Following a series of media reports containing details from leaked diplomatic cables preceding the resignation of Sir Kim Darroch from his post as UK Ambassador to the US, the London Metropolitan Police threatened to treat the publication of leaked documents as criminal. The move came just after a Global Conference for Media Freedom was held in London from 10-11 July, co-hosted by the UK and Canadian governments, at which the UK government reaffirmed its commitment to protect media freedom.
On 12 July, Metropolitan Police Assistant Commissioner Neil Basu stated that “The publication of leaked communications, knowing the damage they have caused or are likely to cause, may also be a criminal matter...I would advise all owners, editors and publishers of social and mainstream media not to publish leaked government documents that may already be in their possession, or which may be offered to them, and to turn them over to the police or give them back to their rightful owner, Her Majesty’s Government.”

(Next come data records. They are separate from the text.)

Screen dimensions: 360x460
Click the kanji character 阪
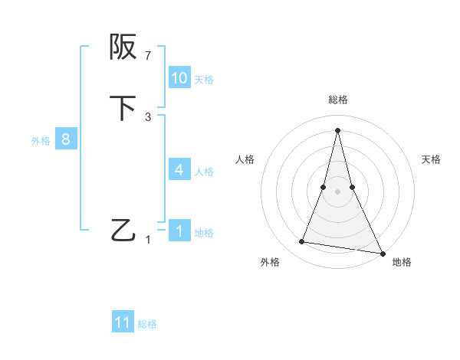click(x=123, y=47)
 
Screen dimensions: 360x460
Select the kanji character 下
click(x=123, y=108)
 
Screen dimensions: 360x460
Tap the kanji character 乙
click(x=123, y=229)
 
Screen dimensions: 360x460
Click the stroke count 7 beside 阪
click(x=148, y=55)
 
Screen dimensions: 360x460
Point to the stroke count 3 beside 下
click(x=148, y=116)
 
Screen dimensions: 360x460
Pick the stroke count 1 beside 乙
click(x=148, y=240)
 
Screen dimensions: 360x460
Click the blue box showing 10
click(x=179, y=78)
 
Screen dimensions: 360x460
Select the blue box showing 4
click(x=179, y=170)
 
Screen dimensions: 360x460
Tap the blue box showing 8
click(x=66, y=139)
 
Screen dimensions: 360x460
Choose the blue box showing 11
click(x=123, y=322)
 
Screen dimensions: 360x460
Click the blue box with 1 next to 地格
click(x=179, y=231)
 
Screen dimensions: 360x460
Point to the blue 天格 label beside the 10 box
click(x=204, y=80)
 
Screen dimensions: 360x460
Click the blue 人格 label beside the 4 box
click(x=204, y=172)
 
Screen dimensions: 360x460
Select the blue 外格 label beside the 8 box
click(x=41, y=141)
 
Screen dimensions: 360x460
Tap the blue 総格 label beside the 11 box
click(x=147, y=324)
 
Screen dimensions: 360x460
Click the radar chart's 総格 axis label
click(x=338, y=100)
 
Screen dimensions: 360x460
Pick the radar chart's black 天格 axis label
click(x=431, y=159)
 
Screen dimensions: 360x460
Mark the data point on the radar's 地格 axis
click(x=382, y=253)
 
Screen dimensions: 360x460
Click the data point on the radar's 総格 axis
click(x=338, y=129)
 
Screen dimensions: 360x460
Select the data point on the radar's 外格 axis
click(x=302, y=242)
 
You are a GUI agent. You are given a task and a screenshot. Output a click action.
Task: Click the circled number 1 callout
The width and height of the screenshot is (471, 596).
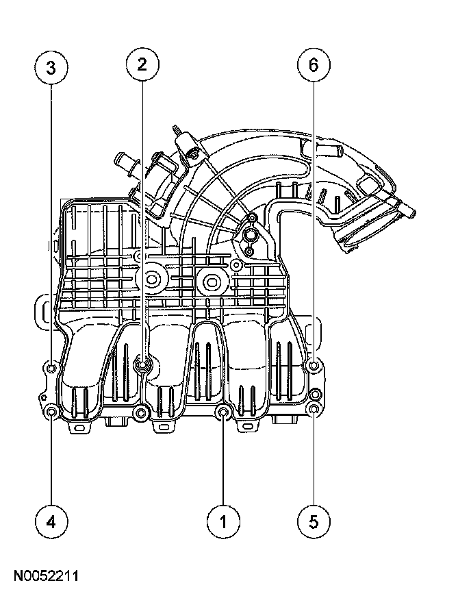tap(223, 521)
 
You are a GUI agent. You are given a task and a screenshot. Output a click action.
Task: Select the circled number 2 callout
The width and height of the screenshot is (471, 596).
tap(142, 64)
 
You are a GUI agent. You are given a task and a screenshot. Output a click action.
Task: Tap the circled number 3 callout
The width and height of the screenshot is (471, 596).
tap(51, 67)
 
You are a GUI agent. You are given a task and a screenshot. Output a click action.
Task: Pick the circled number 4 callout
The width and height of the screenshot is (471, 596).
tap(51, 521)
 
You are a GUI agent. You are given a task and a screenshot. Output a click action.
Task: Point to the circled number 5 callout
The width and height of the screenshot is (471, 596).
tap(314, 521)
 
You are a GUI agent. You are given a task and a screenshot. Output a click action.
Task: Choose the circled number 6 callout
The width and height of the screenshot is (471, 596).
tap(314, 64)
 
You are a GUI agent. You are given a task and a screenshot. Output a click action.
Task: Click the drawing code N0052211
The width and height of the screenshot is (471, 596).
tap(46, 575)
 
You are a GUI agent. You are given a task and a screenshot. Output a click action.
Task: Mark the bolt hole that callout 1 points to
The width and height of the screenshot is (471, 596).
tap(223, 412)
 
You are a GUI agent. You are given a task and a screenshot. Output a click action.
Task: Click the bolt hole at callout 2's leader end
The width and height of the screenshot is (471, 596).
tap(143, 366)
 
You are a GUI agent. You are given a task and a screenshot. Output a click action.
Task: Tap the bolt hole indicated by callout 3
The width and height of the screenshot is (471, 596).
tap(51, 367)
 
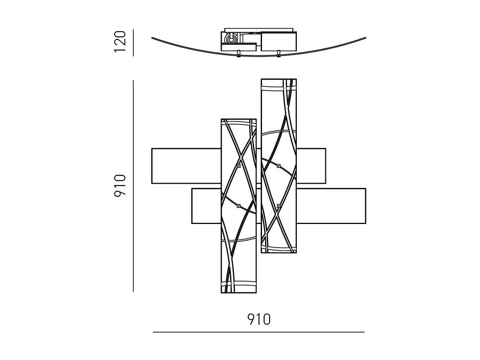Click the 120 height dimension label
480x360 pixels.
120,41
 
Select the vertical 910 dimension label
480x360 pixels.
120,186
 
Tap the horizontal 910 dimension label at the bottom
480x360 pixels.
259,319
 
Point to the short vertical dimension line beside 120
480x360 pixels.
133,42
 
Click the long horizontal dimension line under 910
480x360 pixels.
259,332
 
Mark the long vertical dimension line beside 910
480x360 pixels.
133,186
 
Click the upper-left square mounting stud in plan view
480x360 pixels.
239,166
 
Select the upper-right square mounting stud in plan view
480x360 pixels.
278,166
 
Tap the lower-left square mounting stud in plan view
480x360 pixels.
239,206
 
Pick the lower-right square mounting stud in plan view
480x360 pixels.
278,206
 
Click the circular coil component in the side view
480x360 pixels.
230,39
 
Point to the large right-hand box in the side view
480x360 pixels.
278,41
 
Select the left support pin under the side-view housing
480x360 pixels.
238,54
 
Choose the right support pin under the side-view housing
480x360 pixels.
278,54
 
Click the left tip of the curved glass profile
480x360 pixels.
152,38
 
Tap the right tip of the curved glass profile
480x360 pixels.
365,38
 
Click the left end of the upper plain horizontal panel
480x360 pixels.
152,166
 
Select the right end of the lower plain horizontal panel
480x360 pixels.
365,206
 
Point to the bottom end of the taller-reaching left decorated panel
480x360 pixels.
239,292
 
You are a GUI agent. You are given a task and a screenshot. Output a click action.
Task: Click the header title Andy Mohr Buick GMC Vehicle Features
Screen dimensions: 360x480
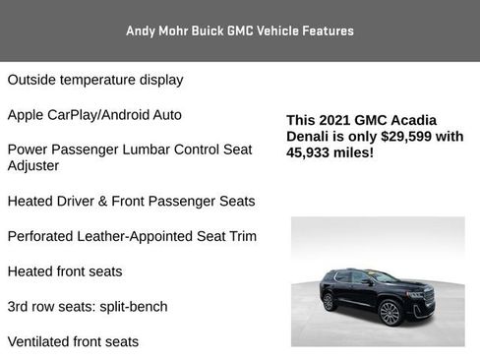240,30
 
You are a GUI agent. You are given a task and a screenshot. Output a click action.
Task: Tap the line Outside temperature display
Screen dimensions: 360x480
95,80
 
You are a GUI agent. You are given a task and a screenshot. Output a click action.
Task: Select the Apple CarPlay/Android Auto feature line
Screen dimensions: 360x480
94,115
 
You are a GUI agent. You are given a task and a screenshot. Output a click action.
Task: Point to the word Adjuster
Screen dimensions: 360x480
33,165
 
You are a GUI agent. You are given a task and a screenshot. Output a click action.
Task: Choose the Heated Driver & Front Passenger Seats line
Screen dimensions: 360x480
131,201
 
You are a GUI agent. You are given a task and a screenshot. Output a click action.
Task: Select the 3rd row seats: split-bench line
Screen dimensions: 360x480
88,306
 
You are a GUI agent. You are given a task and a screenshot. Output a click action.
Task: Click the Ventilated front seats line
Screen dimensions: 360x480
73,341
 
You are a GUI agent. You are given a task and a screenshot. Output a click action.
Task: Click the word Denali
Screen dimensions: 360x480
308,137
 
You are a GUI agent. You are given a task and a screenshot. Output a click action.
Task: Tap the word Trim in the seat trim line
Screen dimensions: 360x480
242,236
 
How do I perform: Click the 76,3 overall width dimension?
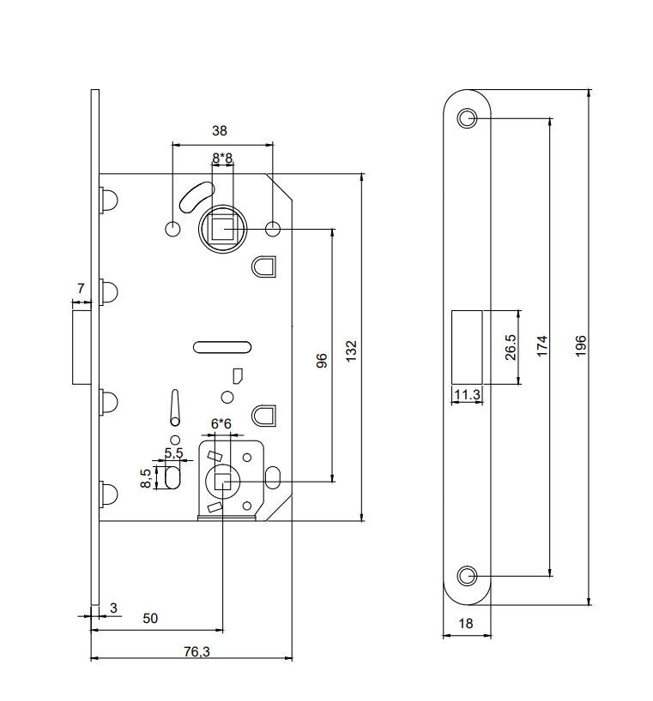click(x=197, y=651)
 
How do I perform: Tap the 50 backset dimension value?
click(x=150, y=618)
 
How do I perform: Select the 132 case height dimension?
click(x=351, y=351)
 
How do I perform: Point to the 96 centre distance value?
click(x=322, y=360)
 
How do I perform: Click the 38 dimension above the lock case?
click(x=220, y=130)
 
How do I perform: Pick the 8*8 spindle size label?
click(x=222, y=158)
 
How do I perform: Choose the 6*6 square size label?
click(x=221, y=423)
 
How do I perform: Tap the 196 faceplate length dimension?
click(x=581, y=345)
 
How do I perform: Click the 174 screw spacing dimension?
click(x=542, y=345)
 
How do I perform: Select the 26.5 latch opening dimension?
click(x=511, y=347)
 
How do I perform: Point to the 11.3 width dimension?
click(x=468, y=395)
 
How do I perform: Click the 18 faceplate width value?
click(x=466, y=623)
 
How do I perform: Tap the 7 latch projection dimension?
click(x=81, y=289)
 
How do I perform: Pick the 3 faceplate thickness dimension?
click(x=113, y=608)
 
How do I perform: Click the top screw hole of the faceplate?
click(x=467, y=118)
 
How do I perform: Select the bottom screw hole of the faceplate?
click(x=467, y=576)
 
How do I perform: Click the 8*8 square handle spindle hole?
click(x=222, y=229)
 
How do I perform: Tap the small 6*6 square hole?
click(x=222, y=482)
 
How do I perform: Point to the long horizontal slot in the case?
click(x=222, y=347)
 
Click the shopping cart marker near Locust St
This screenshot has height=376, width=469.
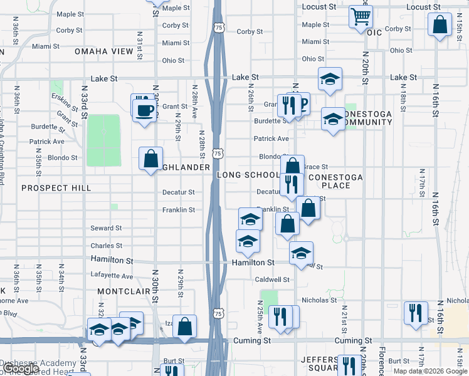(x=361, y=17)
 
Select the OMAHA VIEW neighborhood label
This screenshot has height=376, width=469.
(x=105, y=51)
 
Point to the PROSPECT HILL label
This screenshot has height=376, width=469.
(x=56, y=188)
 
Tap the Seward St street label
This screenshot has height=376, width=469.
(x=106, y=228)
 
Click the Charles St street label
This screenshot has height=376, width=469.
(x=106, y=246)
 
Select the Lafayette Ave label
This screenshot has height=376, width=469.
(x=112, y=276)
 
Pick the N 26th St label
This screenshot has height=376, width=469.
(x=250, y=100)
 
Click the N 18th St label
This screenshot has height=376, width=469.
(x=403, y=101)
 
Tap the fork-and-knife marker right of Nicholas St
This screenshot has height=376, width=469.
(x=415, y=313)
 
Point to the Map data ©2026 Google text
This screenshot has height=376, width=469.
(x=429, y=371)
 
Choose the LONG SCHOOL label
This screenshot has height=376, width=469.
(x=248, y=175)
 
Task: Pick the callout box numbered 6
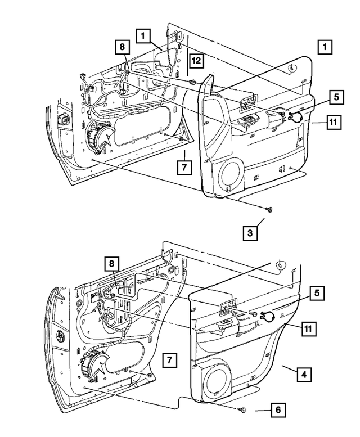[x=277, y=411]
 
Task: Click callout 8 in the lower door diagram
[x=112, y=263]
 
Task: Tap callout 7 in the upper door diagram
[x=184, y=167]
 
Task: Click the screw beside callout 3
[x=269, y=209]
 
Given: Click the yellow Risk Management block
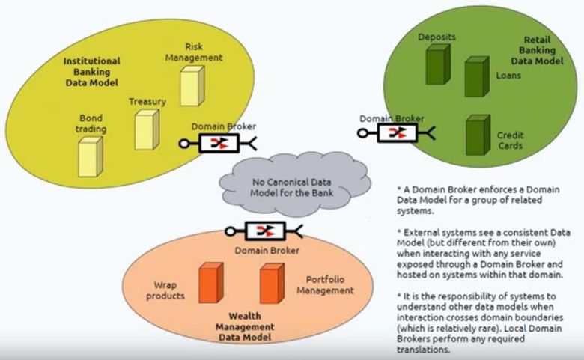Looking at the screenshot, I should [191, 84].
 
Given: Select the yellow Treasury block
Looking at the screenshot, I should [146, 129].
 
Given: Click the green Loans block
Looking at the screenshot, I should [476, 76].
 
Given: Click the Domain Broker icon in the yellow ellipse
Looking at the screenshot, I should [219, 144].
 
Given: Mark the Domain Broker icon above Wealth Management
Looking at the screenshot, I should [265, 231].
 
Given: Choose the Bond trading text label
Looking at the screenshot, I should [91, 123].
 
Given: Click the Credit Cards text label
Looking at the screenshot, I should [511, 140].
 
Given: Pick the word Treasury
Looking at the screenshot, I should [147, 101].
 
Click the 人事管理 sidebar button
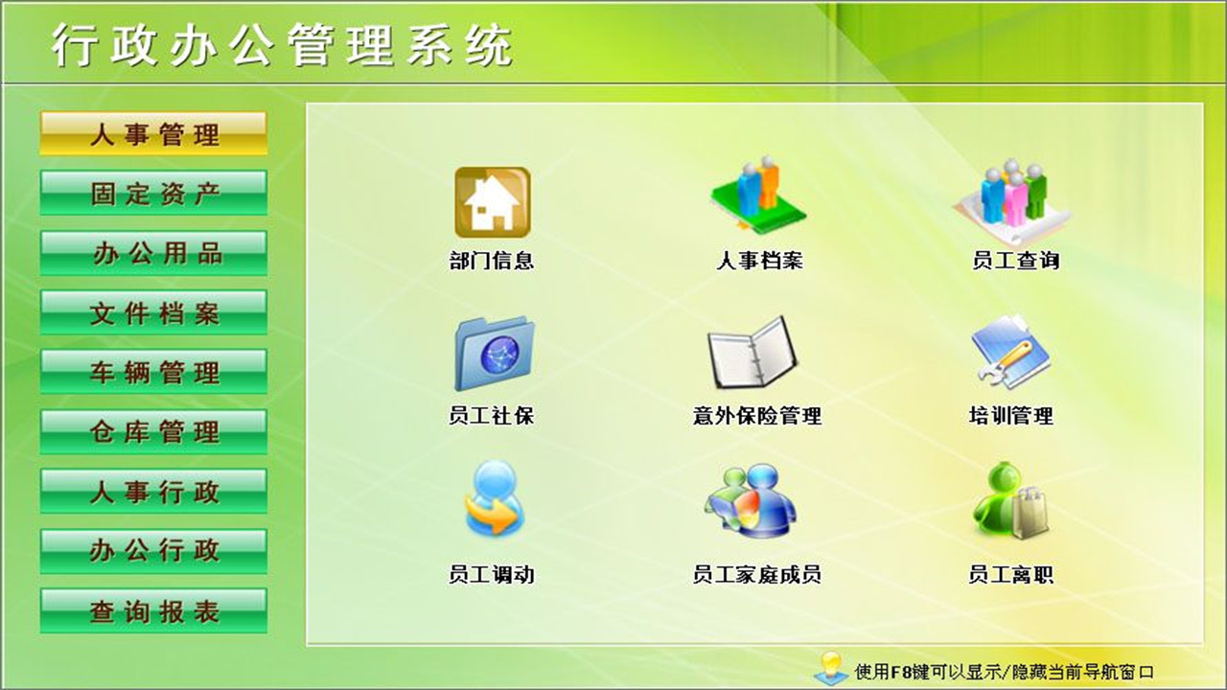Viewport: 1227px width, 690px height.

The following day, 13 July, Basu appeared to partially back down, stating that the Met “respects the rights of the media and has no intention of seeking to prevent editors from publishing stories in the public interest in a liberal democracy. The media hold an important role in scrutinising the actions of the state.” However, Basu maintained that publication “could also constitute a criminal offence, and one that carries no public interest defence”.
The Metropolitan Police’s Counter Terrorism Command is overseeing the ongoing investigation into a possible criminal breach of the Official Secrets Act.
“The Met’s heavy-handed threat to treat the publication of leaked information as criminal is incredibly worrying. Journalists have a right and a duty to report information in the public interest - a right that is too often eroded in the UK in the name of national security. We must do better to protect this right in practice, otherwise the Foreign Office’s promises at the global media freedom conference ring hollow”, said RSF UK Bureau Director Rebecca Vincent.
In February 2017, an alarming Law Commission proposal envisaged replacing the Official Secrets Act with an updated “Espionage Act” that would make it easier to label journalists and others as “spies” with a possible sentence of up to 14 years in prison. The proposal was followed by a public consultation that closed in May 2017. Over two years later, the Law Commission has yet to respond to the consultation, and the government has not clarified its plans with regard to amending or replacing the Official Secrets Act.
The UK is ranked 33rd out of 180 countries in RSF’s 2019 World Press Freedom Index.